- Written problem -
Extract every one of the records below and reproduce each line without any change.

[Entries for locating words and elements]
········

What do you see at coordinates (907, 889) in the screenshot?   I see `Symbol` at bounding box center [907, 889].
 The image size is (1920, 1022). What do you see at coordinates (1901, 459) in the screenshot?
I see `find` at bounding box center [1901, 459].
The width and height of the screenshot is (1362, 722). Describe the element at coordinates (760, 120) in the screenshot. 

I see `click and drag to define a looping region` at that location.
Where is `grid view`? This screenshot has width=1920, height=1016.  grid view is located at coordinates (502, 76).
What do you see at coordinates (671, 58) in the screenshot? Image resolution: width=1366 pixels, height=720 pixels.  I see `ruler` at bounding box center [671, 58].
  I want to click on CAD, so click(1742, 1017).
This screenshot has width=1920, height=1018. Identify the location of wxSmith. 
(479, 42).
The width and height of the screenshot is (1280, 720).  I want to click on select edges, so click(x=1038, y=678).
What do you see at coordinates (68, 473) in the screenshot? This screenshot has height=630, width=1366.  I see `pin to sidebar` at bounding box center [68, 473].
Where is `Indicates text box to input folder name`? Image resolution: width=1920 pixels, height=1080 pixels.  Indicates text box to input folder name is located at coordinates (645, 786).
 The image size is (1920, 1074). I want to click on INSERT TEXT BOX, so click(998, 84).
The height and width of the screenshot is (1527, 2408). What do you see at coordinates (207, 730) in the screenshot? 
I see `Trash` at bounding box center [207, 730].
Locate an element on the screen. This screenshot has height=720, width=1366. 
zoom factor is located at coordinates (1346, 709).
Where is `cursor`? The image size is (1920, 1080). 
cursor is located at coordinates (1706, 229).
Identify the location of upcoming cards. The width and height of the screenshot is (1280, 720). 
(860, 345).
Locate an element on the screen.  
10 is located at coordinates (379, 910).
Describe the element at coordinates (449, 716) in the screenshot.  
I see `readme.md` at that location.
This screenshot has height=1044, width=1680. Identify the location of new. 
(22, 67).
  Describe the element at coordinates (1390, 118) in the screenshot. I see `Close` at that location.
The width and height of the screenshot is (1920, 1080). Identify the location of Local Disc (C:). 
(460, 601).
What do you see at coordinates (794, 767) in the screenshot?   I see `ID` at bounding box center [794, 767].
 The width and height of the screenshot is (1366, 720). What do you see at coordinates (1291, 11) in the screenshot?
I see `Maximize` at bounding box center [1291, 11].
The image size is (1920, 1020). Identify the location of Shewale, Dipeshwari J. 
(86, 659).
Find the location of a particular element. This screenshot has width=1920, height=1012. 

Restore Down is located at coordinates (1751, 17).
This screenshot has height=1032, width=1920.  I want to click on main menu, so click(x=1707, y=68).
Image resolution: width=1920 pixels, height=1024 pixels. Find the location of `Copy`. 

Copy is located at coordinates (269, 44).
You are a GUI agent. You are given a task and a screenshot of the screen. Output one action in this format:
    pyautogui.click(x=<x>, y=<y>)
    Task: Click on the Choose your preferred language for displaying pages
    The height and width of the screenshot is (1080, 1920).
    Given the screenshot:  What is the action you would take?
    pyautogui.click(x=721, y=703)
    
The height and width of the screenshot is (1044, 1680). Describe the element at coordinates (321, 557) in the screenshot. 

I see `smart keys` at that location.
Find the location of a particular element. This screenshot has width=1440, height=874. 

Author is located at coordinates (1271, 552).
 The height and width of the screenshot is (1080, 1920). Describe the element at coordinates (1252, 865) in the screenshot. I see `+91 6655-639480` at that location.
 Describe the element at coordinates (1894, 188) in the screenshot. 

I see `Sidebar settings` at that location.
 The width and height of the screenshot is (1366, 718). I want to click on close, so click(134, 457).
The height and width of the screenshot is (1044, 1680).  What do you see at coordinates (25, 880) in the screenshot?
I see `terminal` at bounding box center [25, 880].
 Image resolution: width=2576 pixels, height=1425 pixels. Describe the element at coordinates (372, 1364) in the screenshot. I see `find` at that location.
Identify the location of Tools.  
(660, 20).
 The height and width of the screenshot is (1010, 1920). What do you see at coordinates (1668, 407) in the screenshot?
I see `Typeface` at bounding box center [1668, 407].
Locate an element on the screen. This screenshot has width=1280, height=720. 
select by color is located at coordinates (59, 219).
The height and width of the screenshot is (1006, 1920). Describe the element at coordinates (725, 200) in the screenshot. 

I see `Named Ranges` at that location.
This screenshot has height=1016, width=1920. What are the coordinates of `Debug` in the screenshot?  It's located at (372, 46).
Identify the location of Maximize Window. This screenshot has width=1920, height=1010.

········

- Task result -
What do you see at coordinates (907, 889) in the screenshot?   I see `Symbol` at bounding box center [907, 889].
 The image size is (1920, 1022). What do you see at coordinates (1901, 459) in the screenshot?
I see `find` at bounding box center [1901, 459].
The width and height of the screenshot is (1362, 722). Describe the element at coordinates (760, 120) in the screenshot. 

I see `click and drag to define a looping region` at that location.
Where is `grid view`? This screenshot has width=1920, height=1016.  grid view is located at coordinates (502, 76).
What do you see at coordinates (671, 58) in the screenshot? Image resolution: width=1366 pixels, height=720 pixels.  I see `ruler` at bounding box center [671, 58].
  I want to click on CAD, so click(1742, 1017).
This screenshot has width=1920, height=1018. Identify the location of wxSmith. 
(479, 42).
The width and height of the screenshot is (1280, 720).  I want to click on select edges, so click(x=1038, y=678).
What do you see at coordinates (68, 473) in the screenshot? This screenshot has height=630, width=1366.  I see `pin to sidebar` at bounding box center [68, 473].
Where is `Indicates text box to input folder name`? Image resolution: width=1920 pixels, height=1080 pixels.  Indicates text box to input folder name is located at coordinates (645, 786).
 The image size is (1920, 1074). I want to click on INSERT TEXT BOX, so click(998, 84).
The height and width of the screenshot is (1527, 2408). What do you see at coordinates (207, 730) in the screenshot? 
I see `Trash` at bounding box center [207, 730].
Locate an element on the screen. This screenshot has height=720, width=1366. 
zoom factor is located at coordinates (1346, 709).
Where is `cursor`? The image size is (1920, 1080). 
cursor is located at coordinates (1706, 229).
Identify the location of upcoming cards. The width and height of the screenshot is (1280, 720). 
(860, 345).
Locate an element on the screen.  
10 is located at coordinates (379, 910).
Describe the element at coordinates (449, 716) in the screenshot.  
I see `readme.md` at that location.
This screenshot has height=1044, width=1680. Identify the location of new. 
(22, 67).
  Describe the element at coordinates (1390, 118) in the screenshot. I see `Close` at that location.
The width and height of the screenshot is (1920, 1080). Identify the location of Local Disc (C:). 
(460, 601).
What do you see at coordinates (794, 767) in the screenshot?   I see `ID` at bounding box center [794, 767].
 The width and height of the screenshot is (1366, 720). What do you see at coordinates (1291, 11) in the screenshot?
I see `Maximize` at bounding box center [1291, 11].
The image size is (1920, 1020). Identify the location of Shewale, Dipeshwari J. 
(86, 659).
Find the location of a particular element. This screenshot has width=1920, height=1012. 

Restore Down is located at coordinates (1751, 17).
This screenshot has height=1032, width=1920.  I want to click on main menu, so click(x=1707, y=68).
Image resolution: width=1920 pixels, height=1024 pixels. Find the location of `Copy`. 

Copy is located at coordinates (269, 44).
You are a GUI agent. You are given a task and a screenshot of the screen. Output one action in this format:
    pyautogui.click(x=<x>, y=<y>)
    Task: Click on the Choose your preferred language for displaying pages
    The height and width of the screenshot is (1080, 1920).
    Given the screenshot:  What is the action you would take?
    pyautogui.click(x=721, y=703)
    
The height and width of the screenshot is (1044, 1680). Describe the element at coordinates (321, 557) in the screenshot. 

I see `smart keys` at that location.
Find the location of a particular element. This screenshot has width=1440, height=874. 

Author is located at coordinates (1271, 552).
 The height and width of the screenshot is (1080, 1920). Describe the element at coordinates (1252, 865) in the screenshot. I see `+91 6655-639480` at that location.
 Describe the element at coordinates (1894, 188) in the screenshot. 

I see `Sidebar settings` at that location.
 The width and height of the screenshot is (1366, 718). I want to click on close, so click(134, 457).
The height and width of the screenshot is (1044, 1680).  What do you see at coordinates (25, 880) in the screenshot?
I see `terminal` at bounding box center [25, 880].
 Image resolution: width=2576 pixels, height=1425 pixels. Describe the element at coordinates (372, 1364) in the screenshot. I see `find` at that location.
Identify the location of Tools.  
(660, 20).
 The height and width of the screenshot is (1010, 1920). What do you see at coordinates (1668, 407) in the screenshot?
I see `Typeface` at bounding box center [1668, 407].
Locate an element on the screen. This screenshot has width=1280, height=720. 
select by color is located at coordinates (59, 219).
The height and width of the screenshot is (1006, 1920). Describe the element at coordinates (725, 200) in the screenshot. 

I see `Named Ranges` at that location.
This screenshot has height=1016, width=1920. What are the coordinates of `Debug` in the screenshot?  It's located at (372, 46).
Identify the location of Maximize Window. This screenshot has width=1920, height=1010.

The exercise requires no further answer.